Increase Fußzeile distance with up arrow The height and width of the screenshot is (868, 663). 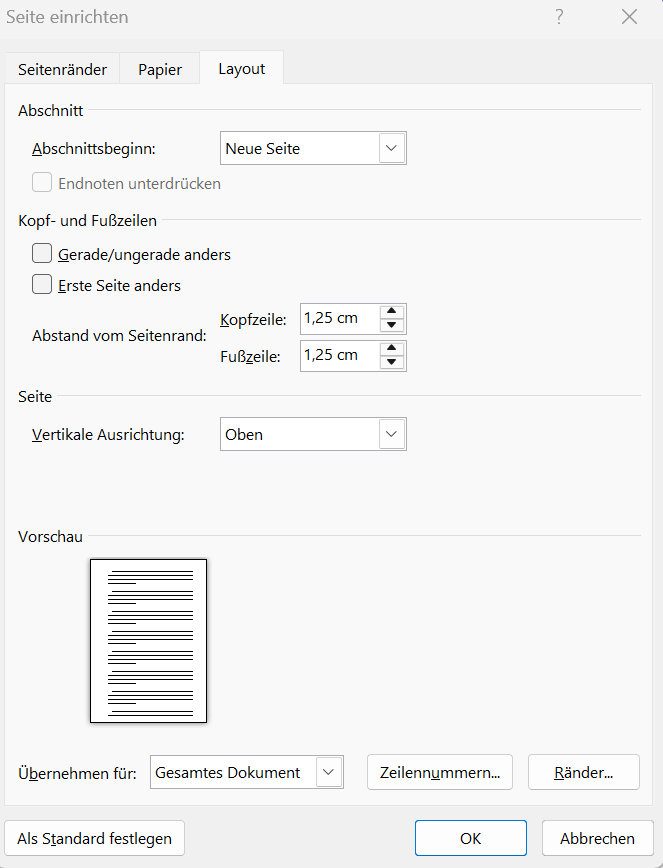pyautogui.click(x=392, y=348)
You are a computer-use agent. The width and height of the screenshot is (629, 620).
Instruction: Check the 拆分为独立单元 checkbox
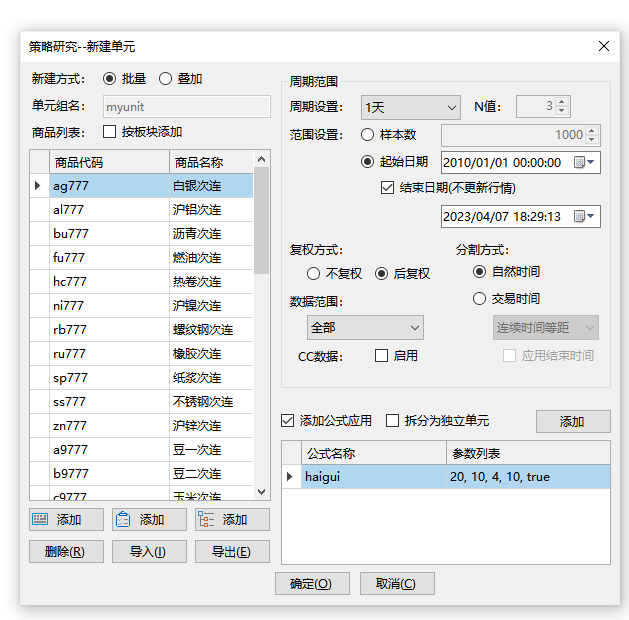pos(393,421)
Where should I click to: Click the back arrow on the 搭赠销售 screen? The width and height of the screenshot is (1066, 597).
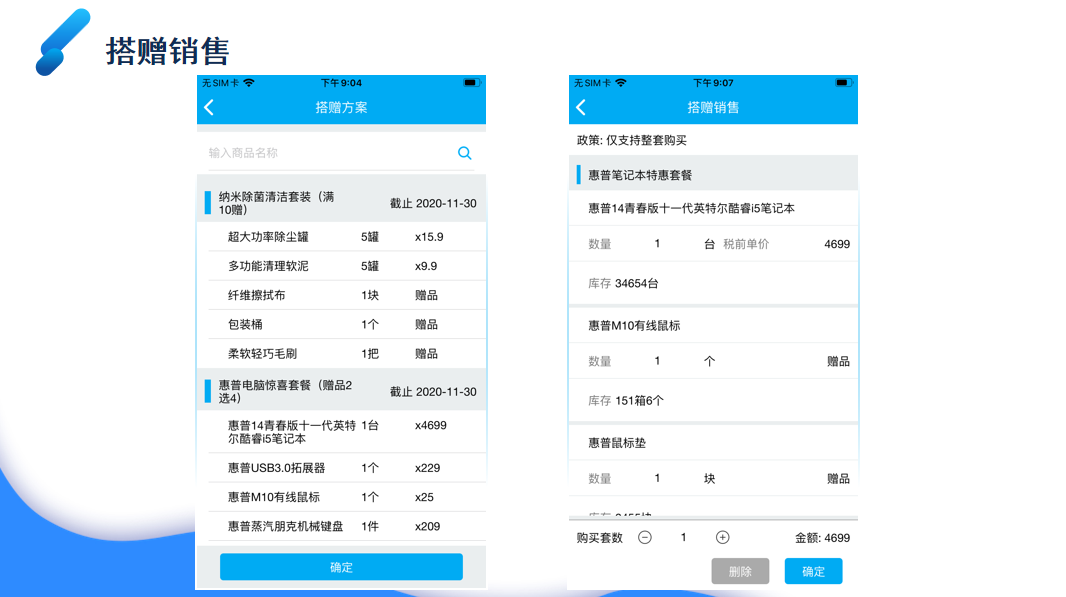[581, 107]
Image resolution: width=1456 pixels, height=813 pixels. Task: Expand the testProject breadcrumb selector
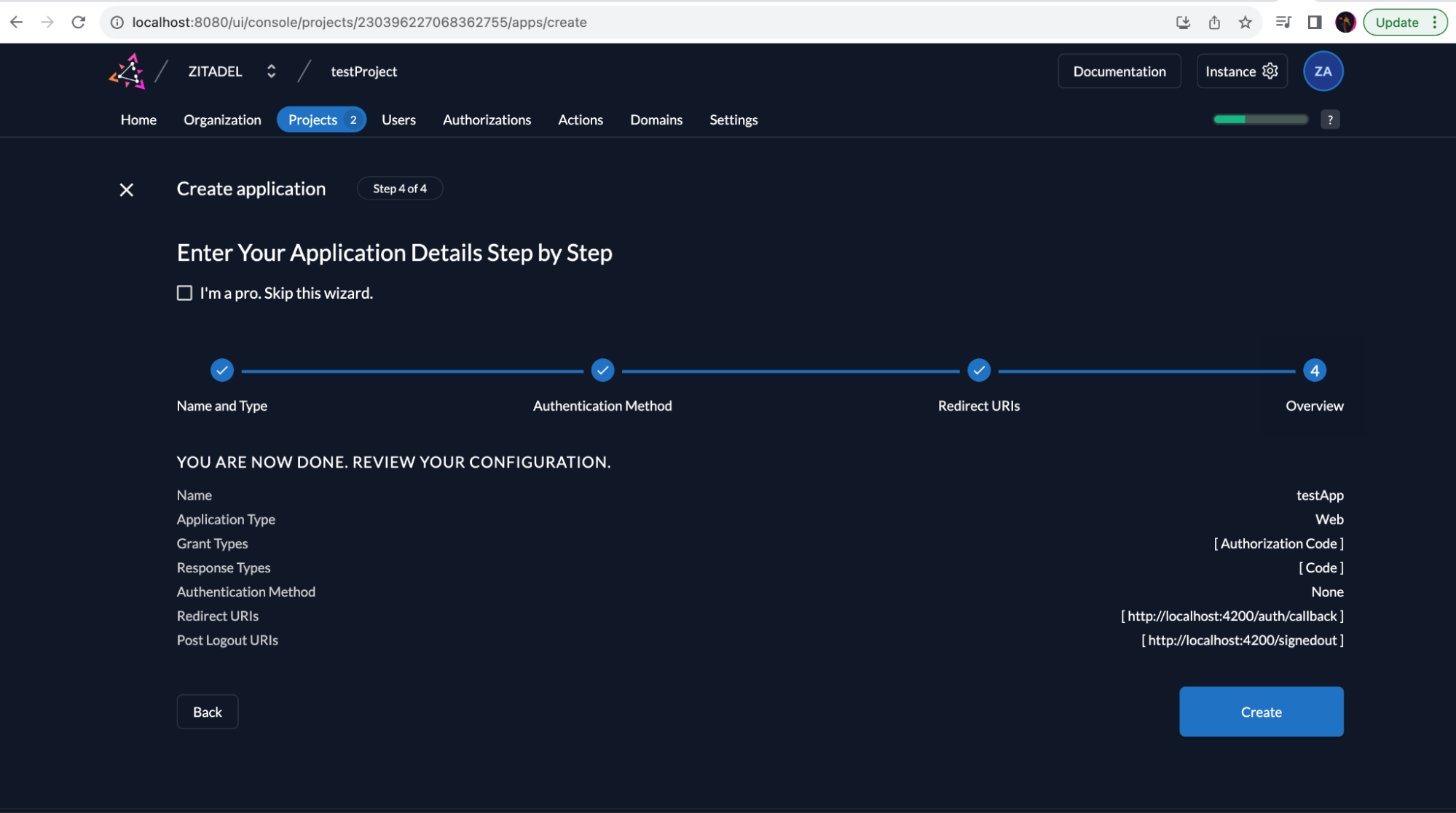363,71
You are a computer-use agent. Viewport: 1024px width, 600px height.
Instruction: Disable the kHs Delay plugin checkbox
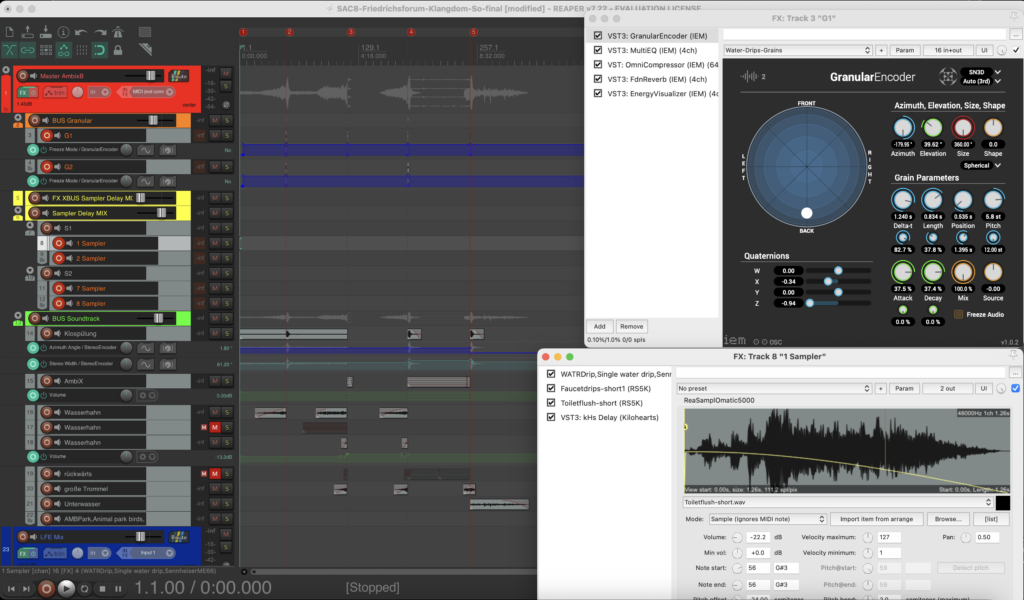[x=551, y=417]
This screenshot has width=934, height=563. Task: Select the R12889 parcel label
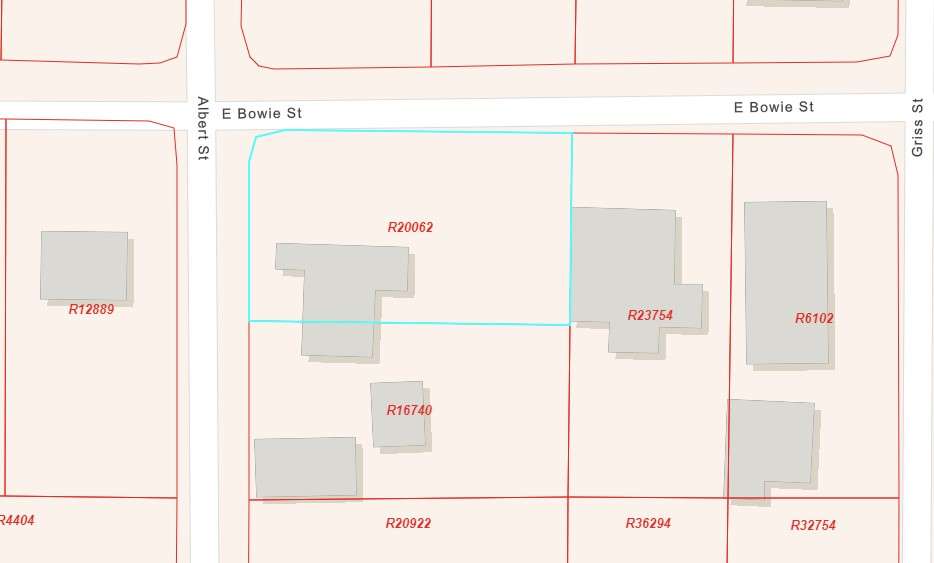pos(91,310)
************
This task calls for the lines from the line holding "You are a computer-use agent. Viewport: 1024px" through the last line above, restated word for word with both ends included and the pictures dropped.

You are a computer-use agent. Viewport: 1024px width, 600px height.
Instruction: Disable the kHs Delay plugin checkbox
[x=551, y=417]
This screenshot has width=934, height=563. Task: Select the R12889 parcel label
pos(91,310)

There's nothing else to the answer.